You may remember a few weeks ago when vice presidential candidate Sarah Palin’s Yahoo! email account was hacked. This was revealed to be the work of David Kernell, the son of Tennessee Democratic State Representative Mike Kernell. David was indicted Wednesday morning, and faces a maximum of 5 years in prison and a $250,000 fine after turning himself in.

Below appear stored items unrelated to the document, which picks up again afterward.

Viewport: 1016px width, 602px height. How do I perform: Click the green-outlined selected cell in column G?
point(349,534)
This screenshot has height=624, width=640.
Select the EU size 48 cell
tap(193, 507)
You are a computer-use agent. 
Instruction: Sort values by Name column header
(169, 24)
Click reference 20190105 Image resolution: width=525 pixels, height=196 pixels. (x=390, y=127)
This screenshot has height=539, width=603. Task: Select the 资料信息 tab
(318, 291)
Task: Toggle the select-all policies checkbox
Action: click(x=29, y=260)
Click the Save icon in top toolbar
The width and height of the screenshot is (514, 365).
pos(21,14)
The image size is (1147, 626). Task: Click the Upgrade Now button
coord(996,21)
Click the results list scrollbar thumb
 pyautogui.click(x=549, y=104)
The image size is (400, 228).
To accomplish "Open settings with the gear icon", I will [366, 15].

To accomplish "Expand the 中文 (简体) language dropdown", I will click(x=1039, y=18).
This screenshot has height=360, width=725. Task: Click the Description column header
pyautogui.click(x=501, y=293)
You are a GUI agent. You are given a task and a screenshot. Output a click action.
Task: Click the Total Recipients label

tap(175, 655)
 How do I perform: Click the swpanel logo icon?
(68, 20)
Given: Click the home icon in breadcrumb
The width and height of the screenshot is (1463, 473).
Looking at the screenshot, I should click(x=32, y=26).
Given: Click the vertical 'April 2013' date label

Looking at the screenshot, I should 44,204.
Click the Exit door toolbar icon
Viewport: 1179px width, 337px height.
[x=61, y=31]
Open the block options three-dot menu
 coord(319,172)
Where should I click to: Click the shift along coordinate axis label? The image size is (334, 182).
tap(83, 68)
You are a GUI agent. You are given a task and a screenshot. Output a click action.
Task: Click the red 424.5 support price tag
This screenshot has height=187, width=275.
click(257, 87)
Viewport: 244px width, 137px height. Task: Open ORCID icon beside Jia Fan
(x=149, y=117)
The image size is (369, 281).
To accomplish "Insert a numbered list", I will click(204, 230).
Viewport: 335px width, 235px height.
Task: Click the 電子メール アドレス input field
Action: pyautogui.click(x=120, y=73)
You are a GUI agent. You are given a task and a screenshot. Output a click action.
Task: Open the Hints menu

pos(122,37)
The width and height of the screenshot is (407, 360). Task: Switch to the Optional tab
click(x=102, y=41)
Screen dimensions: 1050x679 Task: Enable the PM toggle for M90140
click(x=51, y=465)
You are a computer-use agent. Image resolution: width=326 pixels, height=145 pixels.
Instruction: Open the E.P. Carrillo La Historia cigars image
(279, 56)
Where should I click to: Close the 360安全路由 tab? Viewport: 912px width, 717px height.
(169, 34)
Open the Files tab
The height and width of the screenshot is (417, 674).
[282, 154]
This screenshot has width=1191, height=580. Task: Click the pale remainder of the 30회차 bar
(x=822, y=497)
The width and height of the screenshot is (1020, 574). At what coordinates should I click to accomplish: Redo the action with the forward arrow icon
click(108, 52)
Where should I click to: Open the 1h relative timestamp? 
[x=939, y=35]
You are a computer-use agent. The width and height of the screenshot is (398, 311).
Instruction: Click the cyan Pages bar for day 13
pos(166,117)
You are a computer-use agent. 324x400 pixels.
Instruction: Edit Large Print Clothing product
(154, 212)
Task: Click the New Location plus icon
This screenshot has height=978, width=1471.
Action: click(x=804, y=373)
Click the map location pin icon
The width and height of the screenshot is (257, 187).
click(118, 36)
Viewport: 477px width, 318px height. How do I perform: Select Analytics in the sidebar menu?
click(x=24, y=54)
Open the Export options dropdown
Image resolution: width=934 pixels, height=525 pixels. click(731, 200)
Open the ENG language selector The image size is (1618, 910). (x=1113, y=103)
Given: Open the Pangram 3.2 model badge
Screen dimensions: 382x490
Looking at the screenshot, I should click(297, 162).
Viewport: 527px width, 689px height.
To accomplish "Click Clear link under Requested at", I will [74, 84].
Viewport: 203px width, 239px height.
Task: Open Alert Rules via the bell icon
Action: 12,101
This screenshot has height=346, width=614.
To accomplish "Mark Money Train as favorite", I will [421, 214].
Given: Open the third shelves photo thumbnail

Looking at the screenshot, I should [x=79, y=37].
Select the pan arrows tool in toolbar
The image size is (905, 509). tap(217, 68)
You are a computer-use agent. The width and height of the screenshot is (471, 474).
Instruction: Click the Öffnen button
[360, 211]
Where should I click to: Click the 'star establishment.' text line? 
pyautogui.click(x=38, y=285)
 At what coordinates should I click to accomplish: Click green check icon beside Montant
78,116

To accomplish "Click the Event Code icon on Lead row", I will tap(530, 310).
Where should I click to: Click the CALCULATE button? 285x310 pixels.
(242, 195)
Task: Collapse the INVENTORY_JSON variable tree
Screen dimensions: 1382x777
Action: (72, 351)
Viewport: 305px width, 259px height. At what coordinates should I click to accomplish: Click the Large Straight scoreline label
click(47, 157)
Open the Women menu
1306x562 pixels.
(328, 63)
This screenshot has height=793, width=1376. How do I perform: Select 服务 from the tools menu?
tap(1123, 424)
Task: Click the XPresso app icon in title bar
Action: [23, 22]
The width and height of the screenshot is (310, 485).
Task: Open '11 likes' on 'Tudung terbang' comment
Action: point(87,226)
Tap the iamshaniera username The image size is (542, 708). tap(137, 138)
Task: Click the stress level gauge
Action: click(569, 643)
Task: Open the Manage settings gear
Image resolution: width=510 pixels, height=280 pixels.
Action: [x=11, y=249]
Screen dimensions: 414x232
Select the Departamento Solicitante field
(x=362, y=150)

Mike has said that he had nothing to do with his son’s actions, but that hasn’t stopped the theories from circulating throughout the blogosphere. The fact that Kernell is a Democrat and an Obama supporter obviously is going to create some noise, whether that is justified or not. Some would even have you believe Kernell was just echoing the wishes of the Obama campaign, like this post at Deadenders:
He wasn’t working for the campaign even though he was following Michelle O’Angry’s words:
“Barack Obama will require you to work. He is going to demand that you shed your cynicism. That you put down your divisions. That you come out of your isolation, that you move out of your comfort zone . . . Barack will never allow you to go back to your lives as usual – uninvolved, uninformed.”
I don’t think Democrat vs. Republican is the real issue here. Perhaps what we should really be looking at is the fact that the information of our political figures is being hacked into at all and that their info is so easily hackable to begin with. Even Obama’s own site was hacked earlier this year. Then of course there was the recent hacking of influential political analyst Bill O’Reilly’s site after he bashed sites that would post information obtained from the breach of Palin’s account.
I think security is the issue here that is and will continue to be lost in a sea of political propaganda from either party. Luckily we have a medium to openly discuss these things, and don’t have to take a bias from any side as the definitive source on a matter. I guess that’s just the “new media” legitimacy champion in me.
Update: In an interesting turn of events, Kernell pled not guilty today according to ComputerWorld. His trial has been set for December 16th.